**Excerto de texto:**
⟨

UE pede à Argélia que recue na suspensão dos tratados com Espanha
Decisão argelina surgiu em retaliação pelo apoio de Madrid ao plano de autonomia de Marrocos para o Sara Ocidental.
AUnião Europeia apelou ontem à Argélia para que recue na decisão de suspender o Tratado de Amizade, Boa Vizinhança e Cooperação com Espanha, assinado em 2002, pedido diálogo para resolver o diferendo entre ambos. A decisão argelina surge como retaliação ao facto de o governo espanhol ter reconhecido publicamente o plano de autonomia de Marrocos para o Sara Ocidental, considerado um “território não autónomo” pelas Nações Unidas e cuja soberania é motivo de disputa há décadas entre Rabat e a independentista Frente Polisário (que tem o apoio de Argel).
O governo espanhol lembrou ontem que a Argélia suspendeu o tratado, não o cancelou, dizendo-se confiante de que será possível ultrapassar rapidamente o problema. Ainda assim, prometeu uma respostas “firme” para defender os interesses comerciais espanhóis. O chefe da diplomacia espanhol, José Manuel Albares, lembrou que ainda a 24 de abril o presidente argelino, Abdelmadijd Tebboune, garantiu o fornecimento de gás a Espanha, com o governo confiante de que os contratos privados com as energéticas espanholas não serão afetados pela atual crise.
Os partidos, que querem ouvir Albares no Parlamento sobre este tema, lamentaram a mudança de posição de Espanha sobre o Sara Ocidental em plena crise energética. O país depende da Argélia para as importações de gás natural. Para já a consequência imediata foi o congelamento, por parte dos bancos argelinos, das operações de comércio externo com Espanha.
O líder da oposição espanhola, Alberto Núñez Feijóo, apelou ao governo argelino para que “obrigue” o povo espanhol “a pagar” os efeitos “da política externa improvisada” do governo de coligação liderado por Pedro Sánchez. A posição até então de Espanha em relação a este tema era de neutralidade. As declarações do líder do Partido Popular foram consideradas pelos socialistas como “agressivas e incendiárias”, uma vez que “debilitam a imagem de Espanha”.

⟩

**Material fornecido:**
⟨

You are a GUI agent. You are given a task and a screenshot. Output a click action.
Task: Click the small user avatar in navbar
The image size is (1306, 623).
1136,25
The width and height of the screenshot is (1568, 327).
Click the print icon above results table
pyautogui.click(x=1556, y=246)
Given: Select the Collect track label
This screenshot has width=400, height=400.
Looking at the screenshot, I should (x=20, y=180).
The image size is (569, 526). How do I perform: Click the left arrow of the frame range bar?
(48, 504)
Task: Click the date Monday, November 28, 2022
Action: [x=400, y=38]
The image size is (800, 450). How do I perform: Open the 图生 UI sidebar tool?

⟩
⟨

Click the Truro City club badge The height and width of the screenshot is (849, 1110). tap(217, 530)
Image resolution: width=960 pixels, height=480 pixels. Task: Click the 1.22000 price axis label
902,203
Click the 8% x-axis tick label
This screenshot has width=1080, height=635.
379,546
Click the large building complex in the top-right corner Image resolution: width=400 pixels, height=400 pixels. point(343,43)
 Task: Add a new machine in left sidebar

⟩

**Tarefas a realizar:**
1. Segundo o texto sobre a crise entre a Argélia e Espanha, em que ano foi assinado o Tratado de Amizade, Boa Vizinhança e Cooperação?
2. Prossiga o texto sobre a crise diplomática entre a Argélia e Espanha a partir do ponto em que termina.

**Respostas por ordem:**
1. Em 2002.

2.
O PP foi até mais longe, com o vice-presidente González Pons a escrever no Twitter que “é urgente que Sánchez esclareça se as informações privadas roubadas do seu telemóvel oficial condicionaram o seu comportamento errático” neste caso. Uma referência ao facto de o telemóvel do primeiro-ministro ter sido alvo do programa de espionagem Pegasus em plena crise diplomática com Marrocos, que já terá usado o programa israelita no passado e é suspeito de estar por detrás do ataque a Sánchez.
Ex-colónia espanhola
Marrocos controla 80% do Sara Ocidental, estando os restantes 20% nas mãos da Frente Polisário – que combateu uma guerra de 15 anos com Rabat depois da retirada dos espanhóis da ex-colónia em 1975 e quer um referendo sobre a independência. Os marroquinos ofereceram apenas autonomia limitada, plano que o governo espanhol apoiou em março.
O objetivo era resolver um diferendo diplomático com o governo marroquino – desencadeado pela visita a Espanha do líder da Frente Polisário, Brahim Ghali, para receber tratamento contra a covid-19 – que teve impactos ao nível da imigração ilegal. As autoridades argelinas consideram que com a sua decisão, o executivo espanhol “deu o seu apoio total a uma fórmula ilegal e ilegítima” que é defendida “pela potência ocupante”.